By using bytearray() constructor

Sample Problem 3:

We want to create an application that will encrypt messages over the internet. To ensure the security of the messages. We need to convert the plaintext message into a byte array before encrypting it. Is there any way to overcome this problem?

Solution:

  • Define a function to simulate sending a message over the internet.
  • Prompt the user to enter a plaintext message.
  • Transform the plaintext message to a bytearray using the bytearray() constructor.
  • Send the bytearray message over the internet using the previously defined function.
  • Upon receiving the message, convert the bytearray back to a plaintext string using the decode() method.
  • Print the unpacked plaintext message for verification.

Input:

import struct

# Dummy function to simulate sending a message over the internet
def dummy_send_message(message):
    print("Message sent over the internet.")

# Prompt user to enter plaintext message
plaintext_message = input("Enter plaintext message: ")

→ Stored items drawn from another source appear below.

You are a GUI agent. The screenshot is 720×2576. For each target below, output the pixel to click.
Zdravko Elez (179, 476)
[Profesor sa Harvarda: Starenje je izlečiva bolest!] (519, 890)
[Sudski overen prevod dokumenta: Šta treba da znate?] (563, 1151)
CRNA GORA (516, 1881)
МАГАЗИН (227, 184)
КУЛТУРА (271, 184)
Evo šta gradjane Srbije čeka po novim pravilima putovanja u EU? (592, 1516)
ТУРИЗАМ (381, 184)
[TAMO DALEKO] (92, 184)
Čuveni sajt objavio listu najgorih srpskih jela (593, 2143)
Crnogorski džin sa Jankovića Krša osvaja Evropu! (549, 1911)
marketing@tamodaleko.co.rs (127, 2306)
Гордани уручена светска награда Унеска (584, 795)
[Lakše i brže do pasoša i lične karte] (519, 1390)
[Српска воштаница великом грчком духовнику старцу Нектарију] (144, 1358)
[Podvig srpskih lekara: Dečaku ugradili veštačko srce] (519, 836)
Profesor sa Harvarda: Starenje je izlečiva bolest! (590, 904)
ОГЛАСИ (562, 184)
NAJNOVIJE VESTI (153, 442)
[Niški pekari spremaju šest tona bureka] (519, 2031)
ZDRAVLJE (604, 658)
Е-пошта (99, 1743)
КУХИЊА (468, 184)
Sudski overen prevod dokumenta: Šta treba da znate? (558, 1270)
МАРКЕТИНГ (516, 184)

# Convert plaintext message to bytes
bytearray_message = bytearray(plaintext_message, 'utf-8')

# Convert Byte Array to a packed binary data representation
packed_message = struct.pack('!{}s'.format(len(bytearray_message)), bytearray_message)

# Send packed messages over the internet
dummy_send_message(packed_message)

# Unpack it into bytes
unpacked_message = struct.unpack('!{}s'.format(len(packed_message)), packed_message)

# Convert bytes back to plaintext string
plaintext_unpacked_message = unpacked_message[0].decode('utf-8')

# Print the unpacked plaintext message for verification
print("Unpacked message:", plaintext_unpacked_message)

  Output:

Enter plaintext message: There is an important meeting at 6 pm.
Message sent over the internet.
Unpacked message: There is an important meeting at 6 pm.

Conclusion

Converting a string to bytes in Python is a fundamental operation that is useful in many applications. In this blog, We have discussed three distinct techniques for transforming a string into bytes.

Each approach has its use cases and advantages. We can choose the most appropriate one to perform the modification efficiently but based on their pros and uses encode() is the best approach to change into a byte. We can effectively work with byte data in Python and build powerful applications that take advantage of its versatility and flexibility.